Da hängen wir natürlich von der „Gretchenfrage“ der gesamten Welt ab: Schaffen wir es als Menschheit, den Klimawandel und den Temperaturanstieg irgendwie in den Griff zu bekommen? Wenn nicht, dann kann ich keine Aussage dazu machen, wie die Parks aussehen werden. Falls es der Menschheit aber gelingt, den Klimawandel zu begrenzen, ist wohl das wahrscheinlichste Szenario, dass wir innerhalb von ungefähr einer Generation die meisten großen Bäume verlieren werden. Der Charakter der Parks würde sich dadurch erst einmal ganz grundsätzlich ändern, die Bäume würden generell viel niedriger sein und es würde sich fast ausschließlich um junge Bäume handeln. Und dann entwickelt sich daraus hoffentlich eine neue Generation von Bäumen, die den alten Parkbildern zumindest wieder sehr nahe kommt. Wir alle werden nicht mehr erleben, wie das dann aussieht, weil das sehr lange dauert. Das, was wir tun, tun wir also für unsere Enkelgeneration.

Was nehmen Sie im Themenjahr 2024 im Veranstaltungsprogramm besonders in den Blick?

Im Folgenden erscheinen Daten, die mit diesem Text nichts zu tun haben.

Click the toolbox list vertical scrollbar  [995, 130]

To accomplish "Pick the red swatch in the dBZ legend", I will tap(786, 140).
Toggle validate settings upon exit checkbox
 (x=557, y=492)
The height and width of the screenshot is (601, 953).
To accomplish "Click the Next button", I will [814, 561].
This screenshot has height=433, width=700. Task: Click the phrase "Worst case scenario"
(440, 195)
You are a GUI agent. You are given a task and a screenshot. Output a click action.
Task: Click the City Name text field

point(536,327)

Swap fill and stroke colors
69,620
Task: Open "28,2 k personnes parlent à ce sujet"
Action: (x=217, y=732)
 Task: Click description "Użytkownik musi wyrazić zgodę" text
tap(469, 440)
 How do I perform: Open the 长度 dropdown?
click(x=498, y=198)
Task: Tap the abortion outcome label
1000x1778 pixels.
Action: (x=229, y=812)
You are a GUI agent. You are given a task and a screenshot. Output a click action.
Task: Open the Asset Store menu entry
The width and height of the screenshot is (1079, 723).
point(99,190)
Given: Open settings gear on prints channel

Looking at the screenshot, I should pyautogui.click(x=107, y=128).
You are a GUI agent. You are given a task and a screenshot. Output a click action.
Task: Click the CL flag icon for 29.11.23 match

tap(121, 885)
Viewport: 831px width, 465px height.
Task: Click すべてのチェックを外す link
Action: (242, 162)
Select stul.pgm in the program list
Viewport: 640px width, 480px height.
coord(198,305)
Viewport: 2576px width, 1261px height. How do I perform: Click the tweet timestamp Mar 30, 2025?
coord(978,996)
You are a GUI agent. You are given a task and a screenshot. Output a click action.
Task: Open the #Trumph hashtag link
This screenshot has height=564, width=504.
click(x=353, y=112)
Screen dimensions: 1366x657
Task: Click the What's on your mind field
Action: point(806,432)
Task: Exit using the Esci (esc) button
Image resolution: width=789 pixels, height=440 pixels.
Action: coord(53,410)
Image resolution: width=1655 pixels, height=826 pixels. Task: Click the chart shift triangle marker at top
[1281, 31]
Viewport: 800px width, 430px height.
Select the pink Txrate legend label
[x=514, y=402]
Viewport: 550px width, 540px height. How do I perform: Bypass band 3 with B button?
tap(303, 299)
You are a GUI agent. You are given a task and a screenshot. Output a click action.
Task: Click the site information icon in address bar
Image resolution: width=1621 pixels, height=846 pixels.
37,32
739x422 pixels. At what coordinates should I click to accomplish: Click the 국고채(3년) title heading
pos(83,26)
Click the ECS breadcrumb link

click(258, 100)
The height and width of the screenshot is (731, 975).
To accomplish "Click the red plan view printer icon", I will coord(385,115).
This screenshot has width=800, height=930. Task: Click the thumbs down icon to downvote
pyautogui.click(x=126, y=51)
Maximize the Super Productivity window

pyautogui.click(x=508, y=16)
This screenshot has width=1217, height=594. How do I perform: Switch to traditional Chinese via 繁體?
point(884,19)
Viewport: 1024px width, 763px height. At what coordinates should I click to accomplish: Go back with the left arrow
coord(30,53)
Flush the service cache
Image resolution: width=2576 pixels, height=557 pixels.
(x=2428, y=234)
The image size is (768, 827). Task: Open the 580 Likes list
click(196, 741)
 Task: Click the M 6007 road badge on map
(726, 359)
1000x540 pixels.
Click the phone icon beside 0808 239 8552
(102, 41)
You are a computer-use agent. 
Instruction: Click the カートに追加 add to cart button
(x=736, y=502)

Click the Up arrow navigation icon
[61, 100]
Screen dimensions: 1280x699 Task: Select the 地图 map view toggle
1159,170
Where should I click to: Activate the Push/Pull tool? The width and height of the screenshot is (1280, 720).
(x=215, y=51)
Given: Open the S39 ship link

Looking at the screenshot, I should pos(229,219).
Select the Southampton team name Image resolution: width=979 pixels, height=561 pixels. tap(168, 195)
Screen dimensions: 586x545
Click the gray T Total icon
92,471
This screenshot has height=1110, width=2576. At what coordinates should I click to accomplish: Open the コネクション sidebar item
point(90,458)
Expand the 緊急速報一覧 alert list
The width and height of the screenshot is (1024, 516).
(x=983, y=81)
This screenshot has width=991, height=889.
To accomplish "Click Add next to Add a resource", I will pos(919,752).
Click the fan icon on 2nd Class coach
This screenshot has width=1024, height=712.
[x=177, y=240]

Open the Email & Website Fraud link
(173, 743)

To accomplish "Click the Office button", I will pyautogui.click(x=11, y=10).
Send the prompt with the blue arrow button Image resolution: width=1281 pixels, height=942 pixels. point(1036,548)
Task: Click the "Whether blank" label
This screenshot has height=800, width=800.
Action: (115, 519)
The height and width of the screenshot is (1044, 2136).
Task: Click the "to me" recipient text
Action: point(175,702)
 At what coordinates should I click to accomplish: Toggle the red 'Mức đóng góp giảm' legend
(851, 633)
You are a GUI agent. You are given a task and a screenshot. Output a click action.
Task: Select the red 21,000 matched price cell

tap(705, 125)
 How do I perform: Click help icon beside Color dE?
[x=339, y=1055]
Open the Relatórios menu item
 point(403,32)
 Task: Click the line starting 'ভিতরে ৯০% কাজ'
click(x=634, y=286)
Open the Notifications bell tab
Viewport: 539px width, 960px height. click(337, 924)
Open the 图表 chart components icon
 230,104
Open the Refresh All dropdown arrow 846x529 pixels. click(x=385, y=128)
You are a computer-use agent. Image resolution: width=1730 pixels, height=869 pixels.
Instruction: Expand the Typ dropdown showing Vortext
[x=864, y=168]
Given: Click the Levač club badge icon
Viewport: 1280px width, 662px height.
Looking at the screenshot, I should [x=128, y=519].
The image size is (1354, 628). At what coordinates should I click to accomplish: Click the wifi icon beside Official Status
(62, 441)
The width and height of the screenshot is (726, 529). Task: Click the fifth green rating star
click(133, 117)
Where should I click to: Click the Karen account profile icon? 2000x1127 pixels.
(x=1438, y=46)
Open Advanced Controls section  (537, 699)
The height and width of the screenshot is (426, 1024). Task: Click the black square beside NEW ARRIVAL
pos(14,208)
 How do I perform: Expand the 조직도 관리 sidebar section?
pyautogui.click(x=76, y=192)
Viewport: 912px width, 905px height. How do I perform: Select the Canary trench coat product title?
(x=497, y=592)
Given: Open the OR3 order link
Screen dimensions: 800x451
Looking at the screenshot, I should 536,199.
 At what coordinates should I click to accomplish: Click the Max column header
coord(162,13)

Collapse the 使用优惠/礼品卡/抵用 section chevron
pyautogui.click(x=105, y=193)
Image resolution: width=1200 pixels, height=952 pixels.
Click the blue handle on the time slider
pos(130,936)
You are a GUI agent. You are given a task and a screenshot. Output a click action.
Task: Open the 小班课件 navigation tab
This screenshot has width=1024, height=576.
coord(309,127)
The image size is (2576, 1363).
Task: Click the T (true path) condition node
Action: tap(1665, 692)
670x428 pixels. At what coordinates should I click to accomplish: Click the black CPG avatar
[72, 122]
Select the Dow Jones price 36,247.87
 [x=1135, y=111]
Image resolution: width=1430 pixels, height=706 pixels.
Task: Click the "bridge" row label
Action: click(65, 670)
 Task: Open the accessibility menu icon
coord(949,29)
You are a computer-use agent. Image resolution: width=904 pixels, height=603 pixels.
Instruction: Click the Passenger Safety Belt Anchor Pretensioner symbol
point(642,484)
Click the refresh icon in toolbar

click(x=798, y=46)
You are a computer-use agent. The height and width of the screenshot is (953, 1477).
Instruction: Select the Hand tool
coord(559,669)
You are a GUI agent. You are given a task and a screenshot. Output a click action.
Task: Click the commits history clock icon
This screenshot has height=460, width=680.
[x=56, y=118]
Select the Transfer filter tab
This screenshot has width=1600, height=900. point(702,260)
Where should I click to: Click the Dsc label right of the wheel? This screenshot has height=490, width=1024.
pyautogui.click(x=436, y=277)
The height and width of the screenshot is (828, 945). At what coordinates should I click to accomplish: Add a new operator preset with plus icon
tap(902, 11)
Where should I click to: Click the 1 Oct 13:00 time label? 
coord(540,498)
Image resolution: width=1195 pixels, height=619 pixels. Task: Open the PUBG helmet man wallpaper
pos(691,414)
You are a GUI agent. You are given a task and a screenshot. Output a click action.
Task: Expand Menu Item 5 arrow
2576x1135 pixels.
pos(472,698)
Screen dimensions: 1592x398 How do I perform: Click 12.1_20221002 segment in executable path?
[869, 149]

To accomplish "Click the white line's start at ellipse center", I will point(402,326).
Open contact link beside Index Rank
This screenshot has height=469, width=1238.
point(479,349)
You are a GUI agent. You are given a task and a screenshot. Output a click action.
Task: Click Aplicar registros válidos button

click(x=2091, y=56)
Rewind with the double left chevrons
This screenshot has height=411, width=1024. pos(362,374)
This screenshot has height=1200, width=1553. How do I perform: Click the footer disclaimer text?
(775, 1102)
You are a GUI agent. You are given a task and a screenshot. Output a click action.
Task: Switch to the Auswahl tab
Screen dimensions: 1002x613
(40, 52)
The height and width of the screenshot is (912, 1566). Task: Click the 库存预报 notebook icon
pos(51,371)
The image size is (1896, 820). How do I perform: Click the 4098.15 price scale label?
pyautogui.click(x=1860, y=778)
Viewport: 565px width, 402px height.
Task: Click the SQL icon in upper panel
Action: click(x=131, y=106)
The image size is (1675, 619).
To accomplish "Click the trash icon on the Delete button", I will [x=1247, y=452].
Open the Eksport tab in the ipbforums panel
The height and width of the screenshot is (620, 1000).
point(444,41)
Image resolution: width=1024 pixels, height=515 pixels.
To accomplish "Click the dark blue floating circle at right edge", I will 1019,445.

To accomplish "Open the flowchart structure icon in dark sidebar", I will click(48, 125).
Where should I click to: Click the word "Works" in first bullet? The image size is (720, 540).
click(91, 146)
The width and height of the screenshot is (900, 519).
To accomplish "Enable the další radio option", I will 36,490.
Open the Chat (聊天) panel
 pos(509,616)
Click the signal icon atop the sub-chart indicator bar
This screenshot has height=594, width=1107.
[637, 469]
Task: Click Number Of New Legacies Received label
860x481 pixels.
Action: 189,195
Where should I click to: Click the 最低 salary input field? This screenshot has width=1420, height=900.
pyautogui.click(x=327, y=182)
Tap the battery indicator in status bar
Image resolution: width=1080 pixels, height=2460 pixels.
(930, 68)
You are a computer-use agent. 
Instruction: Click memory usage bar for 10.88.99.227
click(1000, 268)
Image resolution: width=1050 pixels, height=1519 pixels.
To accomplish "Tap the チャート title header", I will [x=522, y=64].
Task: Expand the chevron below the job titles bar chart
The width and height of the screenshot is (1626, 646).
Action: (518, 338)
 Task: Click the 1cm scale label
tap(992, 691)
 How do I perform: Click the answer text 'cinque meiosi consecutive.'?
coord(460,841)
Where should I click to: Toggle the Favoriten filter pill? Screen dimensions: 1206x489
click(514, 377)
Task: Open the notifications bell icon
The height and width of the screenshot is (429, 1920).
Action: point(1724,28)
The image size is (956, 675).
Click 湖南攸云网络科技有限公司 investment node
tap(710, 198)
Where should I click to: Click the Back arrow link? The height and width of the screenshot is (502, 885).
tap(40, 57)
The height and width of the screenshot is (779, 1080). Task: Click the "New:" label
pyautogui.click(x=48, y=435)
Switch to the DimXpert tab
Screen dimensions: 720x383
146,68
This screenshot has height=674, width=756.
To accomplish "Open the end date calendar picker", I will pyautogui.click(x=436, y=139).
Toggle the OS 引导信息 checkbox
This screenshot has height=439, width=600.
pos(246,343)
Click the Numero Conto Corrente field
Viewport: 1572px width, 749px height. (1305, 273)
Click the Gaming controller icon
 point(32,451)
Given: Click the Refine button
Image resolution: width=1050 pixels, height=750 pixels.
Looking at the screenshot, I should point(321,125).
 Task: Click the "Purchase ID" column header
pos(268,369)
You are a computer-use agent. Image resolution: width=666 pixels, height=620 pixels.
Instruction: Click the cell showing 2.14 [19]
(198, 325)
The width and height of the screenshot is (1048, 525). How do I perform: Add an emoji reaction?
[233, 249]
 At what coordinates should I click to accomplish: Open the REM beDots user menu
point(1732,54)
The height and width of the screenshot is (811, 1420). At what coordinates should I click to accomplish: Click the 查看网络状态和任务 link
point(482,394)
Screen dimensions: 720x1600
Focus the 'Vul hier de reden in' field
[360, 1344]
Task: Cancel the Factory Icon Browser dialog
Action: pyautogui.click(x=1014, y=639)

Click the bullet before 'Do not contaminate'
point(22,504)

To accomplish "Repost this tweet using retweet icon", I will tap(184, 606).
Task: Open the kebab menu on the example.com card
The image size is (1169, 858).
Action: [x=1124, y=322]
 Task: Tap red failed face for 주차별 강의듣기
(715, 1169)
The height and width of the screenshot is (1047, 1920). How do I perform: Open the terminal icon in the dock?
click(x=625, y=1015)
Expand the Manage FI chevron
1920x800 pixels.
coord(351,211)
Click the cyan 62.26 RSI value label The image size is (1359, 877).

Bei dem Thema liegt es nahe, dass man sich nicht im Innenraum aufhält. Das Themenjahr wird sich unter dem Titel „Re:Generation. Klimawandel im grünen Welterbe – und was wir tun können“ im Park Sanssouci abspielen. Dort wird es etwa 30 Stationen geben, an denen wir auf Folgen des Klimawandels hinweisen oder vorführen, was wir als Reaktion darauf tun, ausprobieren oder schon ausprobiert haben. Das Ganze begleiten wir durch ein breites Programm, auch durch künstlerische Interventionen. Uns ist wichtig, nicht nur das Problem zu benennen, sondern auch zu zeigen, dass es Wege vorwärts gibt, die wir gemeinsam gehen wollen.